■ TASK INSTRUCTIONS
Look through the records below, and whenever a line contains "column", copy it.

■ SOURCE MATERIAL

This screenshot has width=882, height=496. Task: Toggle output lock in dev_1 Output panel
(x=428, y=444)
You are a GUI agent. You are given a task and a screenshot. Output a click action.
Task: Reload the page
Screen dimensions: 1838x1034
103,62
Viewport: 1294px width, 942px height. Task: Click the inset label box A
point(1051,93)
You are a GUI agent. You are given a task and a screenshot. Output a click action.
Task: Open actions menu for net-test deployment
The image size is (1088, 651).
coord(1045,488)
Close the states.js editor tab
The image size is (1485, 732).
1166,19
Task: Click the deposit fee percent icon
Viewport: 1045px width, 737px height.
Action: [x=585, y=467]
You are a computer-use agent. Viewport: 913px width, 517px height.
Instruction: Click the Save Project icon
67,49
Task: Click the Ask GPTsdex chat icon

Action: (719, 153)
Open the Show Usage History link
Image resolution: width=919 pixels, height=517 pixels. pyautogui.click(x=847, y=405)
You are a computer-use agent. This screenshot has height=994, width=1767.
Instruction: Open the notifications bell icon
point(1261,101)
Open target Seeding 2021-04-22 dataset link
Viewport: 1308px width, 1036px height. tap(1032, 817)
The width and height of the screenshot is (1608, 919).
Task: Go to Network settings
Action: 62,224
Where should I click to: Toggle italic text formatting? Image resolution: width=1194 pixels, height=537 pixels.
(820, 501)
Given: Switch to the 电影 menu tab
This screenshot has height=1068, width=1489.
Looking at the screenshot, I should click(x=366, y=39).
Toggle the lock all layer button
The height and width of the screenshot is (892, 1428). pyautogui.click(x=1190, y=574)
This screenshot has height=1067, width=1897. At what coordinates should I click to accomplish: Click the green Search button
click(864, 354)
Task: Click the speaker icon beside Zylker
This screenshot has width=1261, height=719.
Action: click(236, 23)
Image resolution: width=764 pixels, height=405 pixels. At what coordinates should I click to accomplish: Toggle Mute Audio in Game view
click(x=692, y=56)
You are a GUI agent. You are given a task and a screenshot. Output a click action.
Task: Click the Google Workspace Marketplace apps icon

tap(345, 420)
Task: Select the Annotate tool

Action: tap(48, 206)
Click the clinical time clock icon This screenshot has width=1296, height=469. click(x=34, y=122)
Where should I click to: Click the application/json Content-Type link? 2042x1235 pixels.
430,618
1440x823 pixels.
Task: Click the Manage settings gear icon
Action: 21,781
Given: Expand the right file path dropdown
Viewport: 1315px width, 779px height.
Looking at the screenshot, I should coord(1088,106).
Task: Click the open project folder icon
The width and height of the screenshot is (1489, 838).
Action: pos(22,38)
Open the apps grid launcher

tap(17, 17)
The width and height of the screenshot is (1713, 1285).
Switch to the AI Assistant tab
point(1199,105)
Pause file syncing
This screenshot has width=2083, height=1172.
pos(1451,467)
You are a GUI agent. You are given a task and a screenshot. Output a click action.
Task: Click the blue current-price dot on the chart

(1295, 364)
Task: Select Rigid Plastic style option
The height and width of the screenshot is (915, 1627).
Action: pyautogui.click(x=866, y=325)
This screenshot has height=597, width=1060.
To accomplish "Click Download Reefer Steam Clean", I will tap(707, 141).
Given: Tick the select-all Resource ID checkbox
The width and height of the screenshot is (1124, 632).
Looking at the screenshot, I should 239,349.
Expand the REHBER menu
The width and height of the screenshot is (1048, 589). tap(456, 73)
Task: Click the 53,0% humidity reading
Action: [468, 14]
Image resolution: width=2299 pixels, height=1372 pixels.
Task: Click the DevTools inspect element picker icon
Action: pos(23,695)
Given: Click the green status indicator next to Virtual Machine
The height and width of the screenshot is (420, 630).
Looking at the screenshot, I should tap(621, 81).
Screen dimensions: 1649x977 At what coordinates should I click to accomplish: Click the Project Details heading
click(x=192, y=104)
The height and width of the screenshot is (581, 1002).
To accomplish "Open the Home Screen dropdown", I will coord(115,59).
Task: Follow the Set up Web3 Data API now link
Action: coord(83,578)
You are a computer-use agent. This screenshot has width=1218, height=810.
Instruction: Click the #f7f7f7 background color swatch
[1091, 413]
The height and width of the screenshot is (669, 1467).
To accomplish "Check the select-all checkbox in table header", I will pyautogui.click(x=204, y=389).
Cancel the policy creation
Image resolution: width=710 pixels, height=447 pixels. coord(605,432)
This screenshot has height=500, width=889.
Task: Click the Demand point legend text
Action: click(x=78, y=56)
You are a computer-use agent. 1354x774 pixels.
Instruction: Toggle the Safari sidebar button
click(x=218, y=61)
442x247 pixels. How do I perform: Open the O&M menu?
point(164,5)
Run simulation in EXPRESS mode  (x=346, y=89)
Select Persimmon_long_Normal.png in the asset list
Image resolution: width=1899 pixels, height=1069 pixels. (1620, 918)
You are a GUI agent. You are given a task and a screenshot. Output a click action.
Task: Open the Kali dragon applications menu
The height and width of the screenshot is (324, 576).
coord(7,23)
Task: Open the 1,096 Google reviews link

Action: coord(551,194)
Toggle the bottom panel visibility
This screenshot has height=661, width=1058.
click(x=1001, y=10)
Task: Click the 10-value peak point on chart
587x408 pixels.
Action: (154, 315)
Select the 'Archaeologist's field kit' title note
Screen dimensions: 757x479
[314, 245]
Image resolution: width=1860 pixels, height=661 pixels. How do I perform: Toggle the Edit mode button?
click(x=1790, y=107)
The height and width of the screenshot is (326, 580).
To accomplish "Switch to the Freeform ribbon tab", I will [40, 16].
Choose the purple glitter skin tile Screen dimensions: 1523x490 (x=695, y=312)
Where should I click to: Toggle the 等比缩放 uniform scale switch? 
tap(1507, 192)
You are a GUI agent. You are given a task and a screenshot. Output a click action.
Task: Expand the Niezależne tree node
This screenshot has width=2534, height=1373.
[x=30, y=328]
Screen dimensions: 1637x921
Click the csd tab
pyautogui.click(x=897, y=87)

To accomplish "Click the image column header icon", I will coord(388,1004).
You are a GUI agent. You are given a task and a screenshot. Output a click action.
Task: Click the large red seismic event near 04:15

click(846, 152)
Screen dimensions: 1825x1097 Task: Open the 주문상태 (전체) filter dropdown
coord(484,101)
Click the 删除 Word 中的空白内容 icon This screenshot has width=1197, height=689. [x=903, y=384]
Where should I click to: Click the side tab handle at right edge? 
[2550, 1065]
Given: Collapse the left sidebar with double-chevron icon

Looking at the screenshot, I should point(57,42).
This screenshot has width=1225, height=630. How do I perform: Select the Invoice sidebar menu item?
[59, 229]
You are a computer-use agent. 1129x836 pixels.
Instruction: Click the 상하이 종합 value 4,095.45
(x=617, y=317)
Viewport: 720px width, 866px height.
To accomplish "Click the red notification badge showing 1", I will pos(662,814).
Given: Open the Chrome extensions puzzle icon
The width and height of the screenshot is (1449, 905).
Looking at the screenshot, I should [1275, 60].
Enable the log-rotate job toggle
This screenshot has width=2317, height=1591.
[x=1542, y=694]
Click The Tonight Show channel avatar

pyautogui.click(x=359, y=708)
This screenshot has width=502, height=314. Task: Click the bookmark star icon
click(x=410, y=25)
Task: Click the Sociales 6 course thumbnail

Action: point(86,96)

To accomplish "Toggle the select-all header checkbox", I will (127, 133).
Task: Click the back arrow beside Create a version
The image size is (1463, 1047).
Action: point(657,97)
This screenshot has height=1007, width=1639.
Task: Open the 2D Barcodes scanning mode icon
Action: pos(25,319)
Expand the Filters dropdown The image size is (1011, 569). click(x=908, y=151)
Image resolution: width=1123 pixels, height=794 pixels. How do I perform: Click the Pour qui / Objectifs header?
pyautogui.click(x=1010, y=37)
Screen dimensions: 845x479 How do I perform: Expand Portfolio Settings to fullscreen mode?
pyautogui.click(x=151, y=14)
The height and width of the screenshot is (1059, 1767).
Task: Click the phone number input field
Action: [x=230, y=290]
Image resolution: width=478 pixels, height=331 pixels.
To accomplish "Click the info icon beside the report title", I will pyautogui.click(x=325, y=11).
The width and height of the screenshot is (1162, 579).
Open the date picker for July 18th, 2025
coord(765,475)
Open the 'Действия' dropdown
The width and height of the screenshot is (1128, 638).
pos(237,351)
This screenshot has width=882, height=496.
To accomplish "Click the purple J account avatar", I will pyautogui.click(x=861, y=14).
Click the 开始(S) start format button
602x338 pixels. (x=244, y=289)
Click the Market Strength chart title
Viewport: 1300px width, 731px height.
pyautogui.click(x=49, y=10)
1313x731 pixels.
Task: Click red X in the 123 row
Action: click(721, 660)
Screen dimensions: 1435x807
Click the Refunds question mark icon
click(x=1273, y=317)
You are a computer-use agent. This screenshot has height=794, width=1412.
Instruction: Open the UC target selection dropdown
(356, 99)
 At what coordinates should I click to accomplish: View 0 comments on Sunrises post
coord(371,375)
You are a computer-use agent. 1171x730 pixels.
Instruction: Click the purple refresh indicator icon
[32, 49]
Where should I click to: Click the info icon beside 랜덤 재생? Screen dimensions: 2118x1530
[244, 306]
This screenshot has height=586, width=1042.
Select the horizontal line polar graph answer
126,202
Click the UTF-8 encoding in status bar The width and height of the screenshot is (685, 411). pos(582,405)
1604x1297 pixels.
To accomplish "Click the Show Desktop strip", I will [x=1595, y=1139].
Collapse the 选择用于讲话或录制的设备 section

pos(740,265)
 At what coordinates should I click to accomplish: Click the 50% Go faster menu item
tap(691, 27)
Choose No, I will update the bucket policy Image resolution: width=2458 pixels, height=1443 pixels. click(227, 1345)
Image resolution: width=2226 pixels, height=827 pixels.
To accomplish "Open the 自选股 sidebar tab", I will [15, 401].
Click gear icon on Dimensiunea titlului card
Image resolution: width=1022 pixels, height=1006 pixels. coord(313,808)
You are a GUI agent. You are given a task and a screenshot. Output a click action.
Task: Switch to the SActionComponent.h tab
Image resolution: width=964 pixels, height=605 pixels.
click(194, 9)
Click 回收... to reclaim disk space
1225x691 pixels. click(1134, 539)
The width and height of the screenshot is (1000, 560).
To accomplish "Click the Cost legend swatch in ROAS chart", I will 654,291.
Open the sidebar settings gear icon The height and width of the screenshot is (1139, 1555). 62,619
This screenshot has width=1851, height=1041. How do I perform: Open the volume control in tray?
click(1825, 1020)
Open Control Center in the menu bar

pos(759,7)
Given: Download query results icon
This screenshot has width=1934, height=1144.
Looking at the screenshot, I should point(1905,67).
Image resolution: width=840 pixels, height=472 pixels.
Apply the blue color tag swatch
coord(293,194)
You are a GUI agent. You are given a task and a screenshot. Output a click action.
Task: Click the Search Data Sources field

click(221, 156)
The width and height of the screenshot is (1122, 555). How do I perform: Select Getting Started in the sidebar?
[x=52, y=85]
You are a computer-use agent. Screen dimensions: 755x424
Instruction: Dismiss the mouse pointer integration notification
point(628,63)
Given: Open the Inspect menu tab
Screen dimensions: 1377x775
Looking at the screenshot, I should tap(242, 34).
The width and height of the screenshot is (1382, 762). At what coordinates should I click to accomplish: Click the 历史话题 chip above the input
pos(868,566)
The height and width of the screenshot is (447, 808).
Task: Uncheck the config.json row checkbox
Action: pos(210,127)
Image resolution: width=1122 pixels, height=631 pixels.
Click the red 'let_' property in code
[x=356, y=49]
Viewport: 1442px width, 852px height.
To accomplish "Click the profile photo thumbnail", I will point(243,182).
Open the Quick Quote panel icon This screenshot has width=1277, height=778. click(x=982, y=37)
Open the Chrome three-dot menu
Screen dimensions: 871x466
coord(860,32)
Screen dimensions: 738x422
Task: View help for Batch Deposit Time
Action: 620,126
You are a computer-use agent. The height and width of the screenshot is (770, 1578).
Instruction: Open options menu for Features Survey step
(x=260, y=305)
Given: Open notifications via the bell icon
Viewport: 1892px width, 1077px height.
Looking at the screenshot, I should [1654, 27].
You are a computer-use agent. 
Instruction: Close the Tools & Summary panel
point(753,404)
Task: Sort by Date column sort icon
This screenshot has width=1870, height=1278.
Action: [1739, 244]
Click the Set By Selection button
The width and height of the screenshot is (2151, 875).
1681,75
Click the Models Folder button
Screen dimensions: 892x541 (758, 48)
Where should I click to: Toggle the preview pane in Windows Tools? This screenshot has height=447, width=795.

■ WRITTEN ANSWER
To accomplish "Click the image column header icon", I will coord(388,1004).
Task: Sort by Date column sort icon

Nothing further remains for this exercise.